● EXCERPT:
::::

# 04-06 GOAT Towing???



## jeepboy454 (Apr 11, 2009)

Guys, What would be a "Safe Weight" to tow with my 04 Gto?
I have a Seadoo boat, it sits on trailer at 2,300LBs. Can the "Under body", that a class 2 hitch bolts up to, hold up to the weight? Im going to do Drag bags to help the rear of the goat, I just dont know if the Body will hold?????


----------



## NYGGTO (Mar 30, 2009)

I had that same questions because I needed to tow something in a few months.


----------



## GTO JUDGE (May 14, 2005)

This is right from the manual:

*Towing a Trailer
Your vehicle is neither designed nor intended to tow
a trailer.*


While others have towed with this car stating they had no problems, I would suggest you follow the manual.


----------



## bwiest (Nov 30, 2008)

I personally can't imagine putting a trailer hitch on one of these


----------



## jeepboy454 (Apr 11, 2009)

Guys I need some feedback, not just put downs. If a 2004 Z06 can pull a small trailer with a R6. And a 1981 Vette can pull a full size drag Boat. Then a Goat should do the same. I have called the Dealer and looked through the OWNERS MANUAL, but that is a safety procaution. I want to know what the UNABODY really can hold up to.

::::

● AVAILABLE DATA:
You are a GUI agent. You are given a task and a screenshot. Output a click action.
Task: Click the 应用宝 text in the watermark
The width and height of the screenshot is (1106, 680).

::::

● GIVEN INSTRUCTION: Reproduce the passage of the GTO towing thread starting with "# 04-06 GOAT" and going on through "Body will hold?????". The listing is not required for this work.

● THE OUTPUT:
# 04-06 GOAT Towing???



## jeepboy454 (Apr 11, 2009)

Guys, What would be a "Safe Weight" to tow with my 04 Gto?
I have a Seadoo boat, it sits on trailer at 2,300LBs. Can the "Under body", that a class 2 hitch bolts up to, hold up to the weight? Im going to do Drag bags to help the rear of the goat, I just dont know if the Body will hold?????